Come diventare un fotografo professionista

Come diventare un fotografo professionista

Il mondo della fotografia è quanto mai affascinante e sono in tanti, forse proprio grazie all’utilizzo degli smartphone, ad essersi interessati al suo ruolo nel mondo del lavoro.

Va detto, però, che, come tutti i mestieri “artistici”, la strada per diventare professionisti è impervia e piena di sacrifici, tuttavia non impossibili da fare per chi è davvero intenzionato a perseguire l’obiettivo.

Informati

Per cominciare la prima cosa da fare è informarsi… e formarsi.

Molti fotografi professionisti, anche di fama mondiale, sono autodidatta, per cui non è necessario iscriversi a corsi e seminari, se non se ne ha la possibilità.
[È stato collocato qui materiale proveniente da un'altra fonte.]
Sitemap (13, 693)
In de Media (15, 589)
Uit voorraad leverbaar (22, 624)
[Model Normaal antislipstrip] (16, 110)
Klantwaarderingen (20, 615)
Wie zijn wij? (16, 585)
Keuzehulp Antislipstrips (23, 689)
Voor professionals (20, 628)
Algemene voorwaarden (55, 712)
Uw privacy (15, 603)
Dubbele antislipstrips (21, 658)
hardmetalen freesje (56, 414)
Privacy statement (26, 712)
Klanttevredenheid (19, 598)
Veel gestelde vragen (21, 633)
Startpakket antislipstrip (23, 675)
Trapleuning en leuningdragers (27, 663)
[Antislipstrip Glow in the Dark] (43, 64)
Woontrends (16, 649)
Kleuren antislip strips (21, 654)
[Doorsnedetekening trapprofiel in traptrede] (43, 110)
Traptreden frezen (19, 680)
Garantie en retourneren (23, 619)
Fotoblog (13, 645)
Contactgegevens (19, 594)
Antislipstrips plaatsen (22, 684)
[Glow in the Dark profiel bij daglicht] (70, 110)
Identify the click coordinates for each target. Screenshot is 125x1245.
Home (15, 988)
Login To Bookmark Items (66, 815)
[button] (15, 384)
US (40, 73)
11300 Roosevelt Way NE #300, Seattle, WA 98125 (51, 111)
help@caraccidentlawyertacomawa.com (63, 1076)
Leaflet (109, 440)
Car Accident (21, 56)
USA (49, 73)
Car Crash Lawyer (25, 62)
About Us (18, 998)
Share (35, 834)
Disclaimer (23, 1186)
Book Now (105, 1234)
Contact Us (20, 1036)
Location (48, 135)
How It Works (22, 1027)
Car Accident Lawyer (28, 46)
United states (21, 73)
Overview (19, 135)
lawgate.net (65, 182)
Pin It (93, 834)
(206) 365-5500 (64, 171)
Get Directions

Ma bisogna studiare tanto, da soli, attraverso internet, attraverso gli artisti da cui si vuole trarre ispirazione e, sicuramente, da qualche buon libro che possa fornire consigli mirati, anche all’acquisto dell’attrezzatura giusta per evitare spese inutili o sbagliate.

Attrezzatura

Il primo, imprescindibile tassello, per cominciare a scattare foto è investire su della buona attrezzatura.

Una volta informati per bene, non sarà troppo difficile scegliere, ma bisogna tenere ben presente che la spesa iniziale, comprensiva di macchina e obiettivi, può aggirarsi anche intorno ai 4000 o 5000 Euro; d’altro canto ogni attività che si rispetti ha bisogno del carburante giusto per partire. E sicuramente, anche volendo regalare del materiale ad un evento, le foto di una compatta non possono dare l’impressione di professionalità.

Renditi disponibile

Per farsi conoscere è importante presenziare a qualche evento di grande portata (concerti, sport, matrimoni di amici) e rendersi disponibile a regalare qualche scatto: non tutto un servizio fotografico, sarebbe troppo, ma una decina di scatti scelti tra i migliori; è un ottimo modo anche per far girare i propri contatti.

Scegli gli eventi con criterio

Siamo tutti bravissimi a fotografare le cose che abbiamo davanti ogni giorno: il nostro cane, i fiori che abbiamo sul balcone, la tavola imbandita per la colazione… il difficile viene quando bisogna concentrarsi su qualcosa di totalmente nuovo ed estraneo!

Quindi l’importante è focalizzarsi su un target che, poi, nel futuro, potrebbe rivelarsi fruttifero: concerti, eventi sportivi, matrimoni, festeggiamenti, quelle occasioni, insomma, che capitano di rado e per le quali le persone hanno bisogno di qualcuno ad hoc per immortalare quei momenti.

Rifiuta lo sfruttamento

Lavori come questo sono molto inflazionati, soprattutto per chi vuole cominciare. Quindi, rifiuta sempre la famosa “visibilità” che molti offrono in cambio di materiale fotografico ed esigi, come legge vuole, che il tuo nome appaia accanto alla pubblicazione degli scatti, ovunque vengano inseriti, e un pagamento congruo alla situazione specifica.

Sii disponibile a fare sacrifici

Soprattutto inizialmente, l’allenamento e l’impegno devono essere continui. Quando, poi, le voci cominciano a girare e si inizia con il lavoro vero e proprio, è meglio essere preparati all’idea che, soprattutto in caso di freelance, potrebbero esserci periodi di magra totale e periodi in cui si dorme a stento 4 ore a notte per seguire tutti gli eventi a cui si è chiamati a partecipare.

Sito web

Importantissimo, oggi, è essere raggiungibile online. Il detto: “Se non sei su Facebook non esisti” è quanto mai veritiero.

Realizza un sito web o un blog che raccolga tutti i tuoi scatti e poi collegalo alle pagine social. Ne guadagnerai moltissimo, in pubblico, soprattutto se riuscirai a sponsorizzare i tuoi contenuti nel modo migliore.

Di consigli da seguire ce ne sarebbero sicuramente tanti altri, ma questi sono quelli che reputiamo fondamentali per mettere i primi passi in fila per raggiungere l’obiettivo.

Non ci resta che augurarvi buona fortuna!